Карташев замер от восторга.
В антракте Шацкий спросил:
- Кстати, знаешь, что ей сорок лет?
- Ты врешь, но если бы ей было и шестьдесят, я симпатизировал бы ей еще больше...
- Это легко сделать: подожди двадцать лет.
- Она вовсе не потому мне нравится, что она молода, красива и поет у Берга на подмостках. Напротив - это отталкивает, и мне ее еще больше жаль, потому что я уверен, что нужда заставляет ее... Разве пойдет кто-нибудь охотно на такую унизительную роль? Нужда их всех заставляет, но ее жаль больше других, потому что она милое, прелестное создание, ее мягкая, ласковая доброта так и говорит в ее глазах, так и просит, чтоб целовать, целовать их...
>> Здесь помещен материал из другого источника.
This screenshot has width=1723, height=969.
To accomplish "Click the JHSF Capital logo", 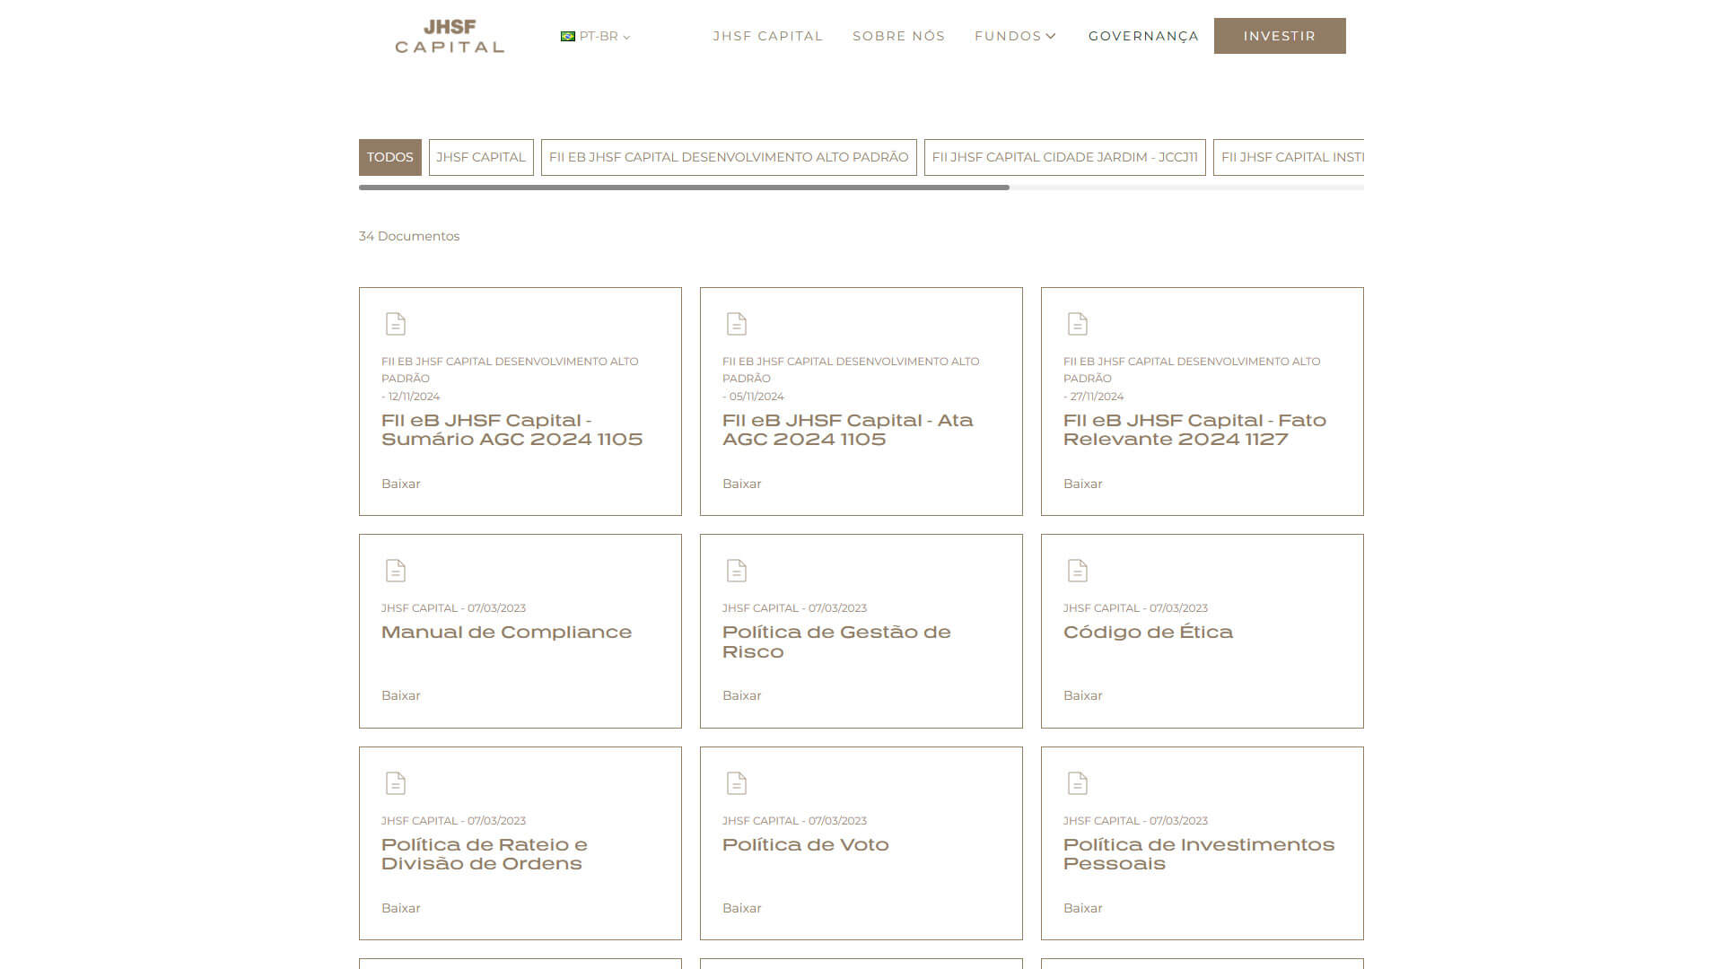I will (450, 36).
- О-го!.. одним словом, ты, как все влюбленные, потерял сразу и совершенно голову и с удовольствием взял бы итальянку себе в горничные.
- Дурак ты, и больше ничего! это богиня... я молился бы на нее на коленях.
- Ну, а что бы ты сказал, если бы увидал свою богиню на коленях гусара?
- Этого не может быть, не было и никогда не будет.
- Никогда?
- Ну, что ты спрашиваешь таким тоном, точно знаешь что? Все равно я тебе не поверю и только буду очень невысокого мнения о твоей собственной порядочности.
- Нет, я и не желаю сказать ничего. Я ее не видел, но из этого еще ничего не следует. С этого момента я буду следить за ней a la Рокамболь... Постой, вот отличный способ убедиться... Останемся до конца спектакля и выследим, с кем она поедет.
- Согласен.
- И пари: кто проиграет, угощает ужином. Я говорю, что она поедет не одна.